The diffusion length of minority carriers increases slightly with the increase of temperature, so the photocurrent also increases with the increase of temperature, but UOC decreases sharply with the increase of temperature. The filling factor decreases, so the conversion efficiency decreases with the increase of temperature.

3. Irradiance:


As the irradiance increases, the short-circuit current increases linearly, and the maximum power increases continuously. Focusing sunlight on a solar cell can make a small solar cell generate a large amount of electricity.

4. Doping concentration:


Another factor that has a significant impact on UOC is the semiconductor doping concentration. The higher the doping concentration, the higher the UOC. However, when the impurity concentration in silicon is higher than 1018/cm3, it is called high doping. The bandgap shrinkage, impurities cannot be completely ionized, and minority carrier lifetime reduction caused by high doping are collectively called high doping effects, which should also be avoided.

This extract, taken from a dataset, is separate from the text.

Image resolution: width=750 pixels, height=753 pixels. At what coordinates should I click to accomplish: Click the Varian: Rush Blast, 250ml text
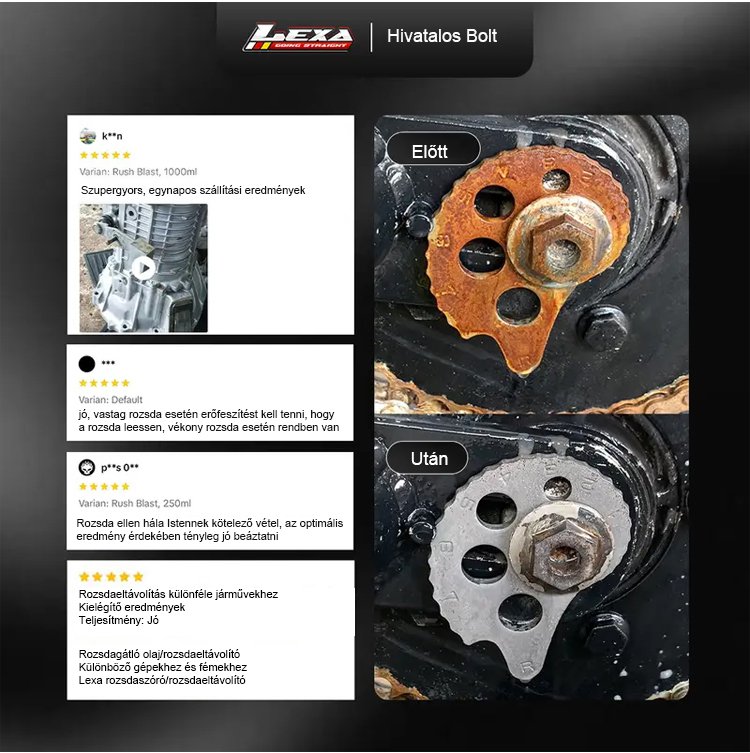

5. Photogenerated carrier recombination life:


For the semiconductor of the solar cell, the longer the recombination life of the photogenerated carriers, the greater the short-circuit current. The key to achieving long life is to avoid the formation of recombination centers during material preparation and battery production. During the processing, appropriate and frequent related process treatments can remove the recombination centers and extend the life.


6. Surface recombination rate:


Low surface recombination rate helps to increase Isc. The recombination rate on the front surface is difficult to measure and is often assumed to be infinite. A cell design called back field (BSF) is that a layer of P+ additional layer is diffused on the back of the cell before depositing the metal contact.

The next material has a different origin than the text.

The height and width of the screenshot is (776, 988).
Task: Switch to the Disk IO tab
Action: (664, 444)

7. Series resistance and metal grid:


Series resistance comes from the lead, metal contact grid or battery body resistance, and the metal grid cannot transmit sunlight. In order to maximize Isc, the area occupied by the metal grid should be minimized. Generally, making the metal grid dense and thin can reduce the series resistance and increase the light-transmitting area of ​​the cell.


8. Use velvet cell design and select high-quality anti-reflection film:


Relying on the pyramid-shaped square cone structure on the surface, the light is reflected multiple times, which not only reduces the reflection loss, but also changes the direction of light in silicon and extends the optical path, increasing the production of photogenerated carriers; the tortuous velvet surface increases the area of ​​the PN junction, thereby increasing the collection rate of photogenerated carriers, increasing the short-circuit current by 5% to 10%, and improving the red light response of the cell.


9. The impact of shadows on solar cells:


Solar cells will be unevenly illuminated due to shadows, etc., and the output power will be greatly reduced.

At present, the application of solar cells has entered the industrial, commercial, agricultural, communication, household appliances and public utilities sectors from the military and aerospace fields. In particular, they can be used in remote areas, mountains, deserts, islands and rural areas to save expensive transmission lines. However, at the current stage, its cost is still very high. It takes tens of thousands of dollars to generate 1kW of electricity, so large-scale use is still subject to economic restrictions.


However, in the long run, with the improvement of solar cell manufacturing technology and the invention of new light-to-electricity conversion devices, the protection of the environment and the huge demand for renewable clean energy in various countries, solar cells will still be a more practical way to utilize solar radiation energy, which can open up broad prospects for large-scale use of solar energy in the future.